→ **Record set**
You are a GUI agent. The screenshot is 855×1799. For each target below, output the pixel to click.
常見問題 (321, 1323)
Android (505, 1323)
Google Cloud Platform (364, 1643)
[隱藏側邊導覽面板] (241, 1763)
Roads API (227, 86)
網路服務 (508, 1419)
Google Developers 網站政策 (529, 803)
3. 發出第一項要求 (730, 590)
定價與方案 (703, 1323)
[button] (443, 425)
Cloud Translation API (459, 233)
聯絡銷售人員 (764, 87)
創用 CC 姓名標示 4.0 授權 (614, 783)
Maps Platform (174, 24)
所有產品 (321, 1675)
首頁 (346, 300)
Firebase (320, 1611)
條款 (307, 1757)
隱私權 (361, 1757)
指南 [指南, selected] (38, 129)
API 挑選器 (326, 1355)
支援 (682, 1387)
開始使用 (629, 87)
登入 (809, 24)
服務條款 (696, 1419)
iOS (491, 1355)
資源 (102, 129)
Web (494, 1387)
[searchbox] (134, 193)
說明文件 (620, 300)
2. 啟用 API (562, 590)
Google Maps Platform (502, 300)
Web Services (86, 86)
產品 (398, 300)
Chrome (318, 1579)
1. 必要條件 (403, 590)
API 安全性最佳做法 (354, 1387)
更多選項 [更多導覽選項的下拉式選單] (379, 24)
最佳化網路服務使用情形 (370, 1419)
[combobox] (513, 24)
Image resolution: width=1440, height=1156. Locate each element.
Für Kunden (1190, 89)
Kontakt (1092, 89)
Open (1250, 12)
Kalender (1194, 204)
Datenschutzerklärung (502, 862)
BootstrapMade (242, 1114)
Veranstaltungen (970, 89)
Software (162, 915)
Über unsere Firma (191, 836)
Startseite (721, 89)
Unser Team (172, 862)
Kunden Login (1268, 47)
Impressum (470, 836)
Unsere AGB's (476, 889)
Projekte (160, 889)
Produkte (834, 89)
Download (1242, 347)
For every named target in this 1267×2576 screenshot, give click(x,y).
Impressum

→ **Exercise brief**
Rescale part of the listing, starting with the line containing "BootstrapMade (242, 1114)" and going on through the end of the listing. Rewrite only those lines, requests included, with every answer coordinate multiplied by 1.25 and rounded to a whole number, halves rounded up.

→ **Solution to this task**
BootstrapMade (303, 1393)
Veranstaltungen (1213, 111)
Software (203, 1144)
Über unsere Firma (239, 1045)
Startseite (901, 111)
Unser Team (215, 1078)
Kunden Login (1585, 59)
Impressum (588, 1045)
Unsere AGB's (595, 1111)
Projekte (200, 1111)
Produkte (1043, 111)
Download (1553, 434)
For every named target in this 1267×2576 screenshot, give click(x,y).
Impressum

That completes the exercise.